** Begin **

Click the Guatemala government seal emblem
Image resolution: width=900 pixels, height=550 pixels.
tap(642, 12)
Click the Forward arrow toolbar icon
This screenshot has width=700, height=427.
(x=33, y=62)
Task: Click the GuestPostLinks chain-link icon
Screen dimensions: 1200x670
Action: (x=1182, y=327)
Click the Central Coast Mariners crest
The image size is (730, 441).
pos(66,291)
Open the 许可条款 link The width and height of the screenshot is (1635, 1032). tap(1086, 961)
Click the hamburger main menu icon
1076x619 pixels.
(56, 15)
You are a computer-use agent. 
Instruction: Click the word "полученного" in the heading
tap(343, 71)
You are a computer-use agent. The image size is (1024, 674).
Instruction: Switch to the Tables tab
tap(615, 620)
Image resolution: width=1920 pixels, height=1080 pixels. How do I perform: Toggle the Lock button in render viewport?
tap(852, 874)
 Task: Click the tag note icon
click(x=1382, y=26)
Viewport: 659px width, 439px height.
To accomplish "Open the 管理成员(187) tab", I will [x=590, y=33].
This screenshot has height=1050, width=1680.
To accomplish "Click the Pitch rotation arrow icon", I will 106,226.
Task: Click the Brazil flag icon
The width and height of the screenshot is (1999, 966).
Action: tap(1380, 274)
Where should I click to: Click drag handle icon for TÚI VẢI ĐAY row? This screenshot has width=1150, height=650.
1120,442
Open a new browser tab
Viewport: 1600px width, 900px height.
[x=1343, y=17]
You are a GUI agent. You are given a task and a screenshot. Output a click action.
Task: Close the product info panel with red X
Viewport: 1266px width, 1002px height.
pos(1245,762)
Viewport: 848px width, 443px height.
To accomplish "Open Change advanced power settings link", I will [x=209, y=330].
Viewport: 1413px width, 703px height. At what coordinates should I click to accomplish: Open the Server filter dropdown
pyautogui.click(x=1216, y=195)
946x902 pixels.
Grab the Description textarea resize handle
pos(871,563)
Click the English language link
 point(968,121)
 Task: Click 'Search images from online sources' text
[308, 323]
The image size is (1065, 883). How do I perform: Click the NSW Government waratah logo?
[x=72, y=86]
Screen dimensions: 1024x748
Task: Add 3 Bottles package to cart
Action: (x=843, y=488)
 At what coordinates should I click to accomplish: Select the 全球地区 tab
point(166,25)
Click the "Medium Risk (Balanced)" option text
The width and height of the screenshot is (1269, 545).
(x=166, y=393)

** End **

### Written exercise
Count the lines of the records above that contain the string "resolution", treating uppercase and lowercase as different. Give only the number.

### Task output
2